Callis (MLB) - Underwood 4th, Candelario 7th

Manuel (BA) - Underwood 4th, Candelario 10th

Farnsworth (Fangraphs) Underwood 3rd, Candelario 10th

Crawford (BP) Underwood 8th, Candelario not in his top 15.

 

Sickels and Callis follow the Cubs prospects pretty closely and the others might just be group thinking their rankings.

 

As I see it, his main drawback right now is his inconsistency and a K% that took a hit last season (a season in which he sustained a shoulder injury) but was at 20.3% the year before. That's not bad for a raw-ish 19-year-old (he turned 20 in late July) in Low-A.

 

He's got the stuff, but it's plus to plus-plus one inning and then it's not. That tells me he's got a high ceiling but is struggling to reproduce the outcome on a pitch-by-pitch basis. He's been playing above his level his entire career (he's 21 going into AA). He held batters in Low-A to a BAA of .230 and in High-A to .200. He's improved his BB%, H/9, WHIP and FIP (which aren't that great mostly due to his middling K%)) every season since rookie ball. He was raw when they drafted him and has improved every year but hasn't put it all together consistently yet.

 

I have no problem putting Candelario at #8. I like him, but if we're going to go ceiling-heavy with guys like Cease and Jimenez, then why not Underwood?

Posted

Easy Underwood for me, on this tie-breaker.

 

1. Outside evaluation consensus: As Cubswin just noted, outside sources almost invariably rank Underwood ahead. Maybe for some informed reasons? Just following the crowd isn't necessarily correct; but sometimes the outside crowd actually does have some objective sense?

 

2. Inside evaluation consensus: McLeod and the Cubs scouts do their own ranking. Both this offseason and last, they valued Underwood ahead of Candelario. Maybe for a reason?

 

3. Age: Underwood is a year younger.

 

4. Ceiling: Underwood scores higher.

 

5. Pitchers jump: Pitchers have greater opportunity to "jump" than hitters.
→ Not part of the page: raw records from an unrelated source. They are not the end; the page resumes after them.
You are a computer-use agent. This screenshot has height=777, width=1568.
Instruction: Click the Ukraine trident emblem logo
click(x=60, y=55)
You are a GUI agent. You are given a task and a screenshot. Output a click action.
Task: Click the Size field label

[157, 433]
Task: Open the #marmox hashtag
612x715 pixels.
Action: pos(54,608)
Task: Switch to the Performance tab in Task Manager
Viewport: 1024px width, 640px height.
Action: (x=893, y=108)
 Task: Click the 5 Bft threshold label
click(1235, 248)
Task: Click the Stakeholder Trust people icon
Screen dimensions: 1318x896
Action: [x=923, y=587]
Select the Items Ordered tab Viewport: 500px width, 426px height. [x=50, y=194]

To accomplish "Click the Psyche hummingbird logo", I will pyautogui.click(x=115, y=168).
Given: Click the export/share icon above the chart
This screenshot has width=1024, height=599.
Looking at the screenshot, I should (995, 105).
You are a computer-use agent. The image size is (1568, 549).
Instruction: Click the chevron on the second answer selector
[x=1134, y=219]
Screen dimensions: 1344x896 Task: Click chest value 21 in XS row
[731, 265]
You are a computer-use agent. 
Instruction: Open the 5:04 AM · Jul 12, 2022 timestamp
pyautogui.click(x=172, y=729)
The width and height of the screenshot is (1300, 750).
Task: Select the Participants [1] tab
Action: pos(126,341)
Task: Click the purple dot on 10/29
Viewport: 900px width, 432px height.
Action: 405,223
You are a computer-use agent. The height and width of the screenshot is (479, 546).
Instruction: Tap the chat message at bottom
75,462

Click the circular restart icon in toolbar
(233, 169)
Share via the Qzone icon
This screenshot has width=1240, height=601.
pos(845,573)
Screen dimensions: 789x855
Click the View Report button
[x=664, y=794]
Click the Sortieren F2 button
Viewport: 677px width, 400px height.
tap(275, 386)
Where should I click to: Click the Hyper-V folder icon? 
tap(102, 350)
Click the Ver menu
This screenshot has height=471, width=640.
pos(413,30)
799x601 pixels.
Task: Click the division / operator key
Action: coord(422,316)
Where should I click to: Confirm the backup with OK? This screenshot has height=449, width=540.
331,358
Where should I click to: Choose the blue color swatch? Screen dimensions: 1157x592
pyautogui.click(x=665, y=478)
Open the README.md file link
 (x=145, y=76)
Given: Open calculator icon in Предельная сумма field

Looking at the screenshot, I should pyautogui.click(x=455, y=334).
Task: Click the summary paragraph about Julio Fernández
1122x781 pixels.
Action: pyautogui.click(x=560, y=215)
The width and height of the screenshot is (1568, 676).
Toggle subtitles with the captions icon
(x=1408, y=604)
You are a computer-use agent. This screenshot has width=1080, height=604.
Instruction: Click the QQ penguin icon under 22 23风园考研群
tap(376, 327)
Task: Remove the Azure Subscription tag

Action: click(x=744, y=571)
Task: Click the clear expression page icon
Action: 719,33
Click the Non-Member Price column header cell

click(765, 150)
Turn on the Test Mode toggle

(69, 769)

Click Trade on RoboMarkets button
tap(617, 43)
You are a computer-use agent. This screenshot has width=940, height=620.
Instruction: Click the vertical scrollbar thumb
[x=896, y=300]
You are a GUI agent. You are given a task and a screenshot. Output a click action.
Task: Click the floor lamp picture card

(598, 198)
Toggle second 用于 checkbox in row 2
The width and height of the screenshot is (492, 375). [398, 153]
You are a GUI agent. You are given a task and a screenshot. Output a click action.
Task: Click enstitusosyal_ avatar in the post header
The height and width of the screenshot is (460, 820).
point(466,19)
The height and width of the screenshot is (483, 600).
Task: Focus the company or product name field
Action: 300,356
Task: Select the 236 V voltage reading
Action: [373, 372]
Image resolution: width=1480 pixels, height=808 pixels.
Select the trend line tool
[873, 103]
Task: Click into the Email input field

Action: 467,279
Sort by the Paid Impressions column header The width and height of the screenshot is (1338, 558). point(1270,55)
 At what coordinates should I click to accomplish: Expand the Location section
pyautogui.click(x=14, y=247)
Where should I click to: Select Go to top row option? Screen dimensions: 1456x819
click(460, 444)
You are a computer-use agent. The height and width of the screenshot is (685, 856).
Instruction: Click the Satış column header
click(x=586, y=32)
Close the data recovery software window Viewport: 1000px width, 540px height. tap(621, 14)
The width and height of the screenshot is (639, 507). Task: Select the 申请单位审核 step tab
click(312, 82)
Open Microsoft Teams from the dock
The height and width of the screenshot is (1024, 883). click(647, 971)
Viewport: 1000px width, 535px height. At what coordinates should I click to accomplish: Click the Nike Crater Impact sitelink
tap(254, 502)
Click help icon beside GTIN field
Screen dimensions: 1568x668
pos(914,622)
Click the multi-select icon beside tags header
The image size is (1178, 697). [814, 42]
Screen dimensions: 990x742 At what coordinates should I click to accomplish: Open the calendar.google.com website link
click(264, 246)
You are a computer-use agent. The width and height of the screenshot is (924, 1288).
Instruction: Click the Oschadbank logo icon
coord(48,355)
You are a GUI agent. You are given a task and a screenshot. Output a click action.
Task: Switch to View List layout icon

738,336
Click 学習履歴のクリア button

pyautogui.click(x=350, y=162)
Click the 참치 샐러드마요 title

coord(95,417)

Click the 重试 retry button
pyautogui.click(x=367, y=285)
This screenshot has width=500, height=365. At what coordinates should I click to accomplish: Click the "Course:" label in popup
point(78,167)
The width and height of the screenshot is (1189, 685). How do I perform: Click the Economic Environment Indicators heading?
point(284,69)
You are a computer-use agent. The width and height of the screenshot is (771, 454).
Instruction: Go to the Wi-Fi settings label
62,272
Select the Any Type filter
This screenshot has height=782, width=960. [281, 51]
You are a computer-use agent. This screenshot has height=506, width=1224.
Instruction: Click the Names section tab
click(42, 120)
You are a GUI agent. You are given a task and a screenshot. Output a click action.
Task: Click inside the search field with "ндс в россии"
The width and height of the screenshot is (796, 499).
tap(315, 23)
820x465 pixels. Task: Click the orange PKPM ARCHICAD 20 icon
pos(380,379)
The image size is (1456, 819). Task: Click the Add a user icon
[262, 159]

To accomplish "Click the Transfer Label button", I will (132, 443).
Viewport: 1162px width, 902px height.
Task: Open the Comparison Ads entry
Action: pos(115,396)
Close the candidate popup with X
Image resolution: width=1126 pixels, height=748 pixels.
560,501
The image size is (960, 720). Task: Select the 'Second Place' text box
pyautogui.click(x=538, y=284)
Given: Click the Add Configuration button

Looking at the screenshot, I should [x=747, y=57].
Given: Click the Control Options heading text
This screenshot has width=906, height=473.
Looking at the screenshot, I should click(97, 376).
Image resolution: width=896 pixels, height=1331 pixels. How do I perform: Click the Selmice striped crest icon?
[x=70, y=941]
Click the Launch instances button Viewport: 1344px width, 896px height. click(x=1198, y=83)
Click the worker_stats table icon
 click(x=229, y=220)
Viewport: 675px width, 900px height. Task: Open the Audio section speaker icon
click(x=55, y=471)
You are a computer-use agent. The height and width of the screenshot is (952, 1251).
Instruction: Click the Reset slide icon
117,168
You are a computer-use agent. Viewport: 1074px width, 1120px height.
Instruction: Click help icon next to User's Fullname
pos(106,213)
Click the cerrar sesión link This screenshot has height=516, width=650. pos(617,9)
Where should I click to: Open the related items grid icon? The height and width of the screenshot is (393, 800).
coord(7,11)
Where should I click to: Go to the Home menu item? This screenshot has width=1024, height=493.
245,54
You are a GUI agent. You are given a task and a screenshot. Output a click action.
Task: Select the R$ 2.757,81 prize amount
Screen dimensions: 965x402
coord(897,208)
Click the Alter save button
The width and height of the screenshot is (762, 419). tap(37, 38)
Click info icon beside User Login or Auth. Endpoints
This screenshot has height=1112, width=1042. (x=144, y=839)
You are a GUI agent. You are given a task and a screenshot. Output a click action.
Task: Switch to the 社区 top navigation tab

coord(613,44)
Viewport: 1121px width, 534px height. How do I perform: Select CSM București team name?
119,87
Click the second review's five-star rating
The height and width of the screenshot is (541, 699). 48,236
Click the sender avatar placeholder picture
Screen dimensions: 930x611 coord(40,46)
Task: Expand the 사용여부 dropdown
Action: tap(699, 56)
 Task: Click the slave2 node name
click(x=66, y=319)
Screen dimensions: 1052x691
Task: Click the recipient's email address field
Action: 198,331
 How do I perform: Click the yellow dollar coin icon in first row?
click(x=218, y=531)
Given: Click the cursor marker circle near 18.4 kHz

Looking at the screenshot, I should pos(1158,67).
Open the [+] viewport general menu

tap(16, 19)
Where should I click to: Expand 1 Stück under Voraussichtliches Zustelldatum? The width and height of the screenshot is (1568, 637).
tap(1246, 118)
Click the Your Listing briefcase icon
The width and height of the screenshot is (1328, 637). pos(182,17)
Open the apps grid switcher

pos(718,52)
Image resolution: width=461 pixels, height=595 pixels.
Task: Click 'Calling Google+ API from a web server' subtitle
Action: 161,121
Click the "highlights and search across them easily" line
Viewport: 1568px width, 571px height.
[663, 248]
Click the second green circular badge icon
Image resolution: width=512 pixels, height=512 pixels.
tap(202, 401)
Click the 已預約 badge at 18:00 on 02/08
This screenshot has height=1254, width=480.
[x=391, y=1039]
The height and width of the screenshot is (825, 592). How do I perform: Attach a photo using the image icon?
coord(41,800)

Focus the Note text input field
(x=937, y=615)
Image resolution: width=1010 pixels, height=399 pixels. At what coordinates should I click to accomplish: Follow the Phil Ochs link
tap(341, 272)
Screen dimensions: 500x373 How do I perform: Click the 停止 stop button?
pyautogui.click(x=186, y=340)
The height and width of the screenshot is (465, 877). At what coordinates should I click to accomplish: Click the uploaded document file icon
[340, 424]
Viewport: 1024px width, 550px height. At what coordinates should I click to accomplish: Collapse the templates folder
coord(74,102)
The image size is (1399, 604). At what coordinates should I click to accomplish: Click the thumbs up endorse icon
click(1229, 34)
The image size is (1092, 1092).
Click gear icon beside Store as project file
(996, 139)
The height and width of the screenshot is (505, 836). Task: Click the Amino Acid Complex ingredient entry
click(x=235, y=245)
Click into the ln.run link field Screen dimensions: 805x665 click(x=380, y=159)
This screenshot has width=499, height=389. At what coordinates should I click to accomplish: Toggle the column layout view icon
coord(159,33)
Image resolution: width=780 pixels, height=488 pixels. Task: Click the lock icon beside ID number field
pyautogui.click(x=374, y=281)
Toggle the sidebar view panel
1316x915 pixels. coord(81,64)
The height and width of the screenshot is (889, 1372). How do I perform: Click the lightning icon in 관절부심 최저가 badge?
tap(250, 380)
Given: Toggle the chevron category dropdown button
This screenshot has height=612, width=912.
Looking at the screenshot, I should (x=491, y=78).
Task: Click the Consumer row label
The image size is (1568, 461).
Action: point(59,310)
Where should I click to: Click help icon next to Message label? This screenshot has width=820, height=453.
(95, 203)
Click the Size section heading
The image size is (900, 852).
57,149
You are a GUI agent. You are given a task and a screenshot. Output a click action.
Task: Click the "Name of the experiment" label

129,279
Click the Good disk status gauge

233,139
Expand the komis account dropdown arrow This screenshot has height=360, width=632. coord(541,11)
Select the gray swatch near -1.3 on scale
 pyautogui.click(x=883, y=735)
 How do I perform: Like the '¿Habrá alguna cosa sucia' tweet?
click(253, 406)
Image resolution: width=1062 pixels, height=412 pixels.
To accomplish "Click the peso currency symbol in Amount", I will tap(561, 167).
You throw the ball yourself, you're the initiator. As the initiator who determines each pitch, it's way easier for a pitcher to "figure something out" and make a performance jump, than for a hitter.

 

6. Scouting and inconsistency: Scouts, including McLeod himself, see Underwood at times having a plus heavy fastball, a plus curve, and a plus change. Again, a very young pitcher has a greater opportunity to improve consistency.

 

7. BB-progress: 6.2 - 4.5 - 3.2 - 2.8 BB/9. Underwood has been on a steady pathway of control improvement. For a guy who is scouted as having very good stuff, and who'll play his AA season at age 21, that seems pretty good progress. Good stuff and low walks, that seems good.

 

8. Fastball/groundball/K/BB puzzle: Underwood's faults of course are the HR's and the low K's. Interestingly, his GO/AO ratio is pretty good, 1.42 on his career. That seems to match the scouting, that his fastball is a pretty heavy ground ball pitch. That also seems to match the scouting, that he's thrown a lot of fastballs thus the modest K-rates. Breaking balls and change ups can improve with practice; if they do, K's can go up and HR's can drop.

Posted
Easy Underwood for me, on this tie-breaker.

 

1. Outside evaluation consensus: As Cubswin just noted, outside sources almost invariably rank Underwood ahead. Maybe for some informed reasons? Just following the crowd isn't necessarily correct; but sometimes the outside crowd actually does have some objective sense?

 

2. Inside evaluation consensus: McLeod and the Cubs scouts do their own ranking. Both this offseason and last, they valued Underwood ahead of Candelario. Maybe for a reason?

 

3. Age: Underwood is a year younger.

 

4. Ceiling: Underwood scores higher.

 

5. Pitchers jump: Pitchers have greater opportunity to "jump" than hitters. You throw the ball yourself, you're the initiator. As the initiator who determines each pitch, it's way easier for a pitcher to "figure something out" and make a performance jump, than for a hitter.

 

6. Scouting and inconsistency: Scouts, including McLeod himself, see Underwood at times having a plus heavy fastball, a plus curve, and a plus change. Again, a very young pitcher has a greater opportunity to improve consistency.

 

7. BB-progress: 6.2 - 4.5 - 3.2 - 2.8 BB/9. Underwood has been on a steady pathway of control improvement. For a guy who is scouted as having very good stuff, and who'll play his AA season at age 21, that seems pretty good progress. Good stuff and low walks, that seems good.

 

8. Fastball/groundball/K/BB puzzle: Underwood's faults of course are the HR's and the low K's. Interestingly, his GO/AO ratio is pretty good, 1.42 on his career. That seems to match the scouting, that his fastball is a pretty heavy ground ball pitch. That also seems to match the scouting, that he's thrown a lot of fastballs thus the modest K-rates. Breaking balls and change ups can improve with practice; if they do, K's can go up and HR's can drop.

 

I switched from Candelerio to Underwood a day or two ago because of this post. i see it's a one vote difference at this point....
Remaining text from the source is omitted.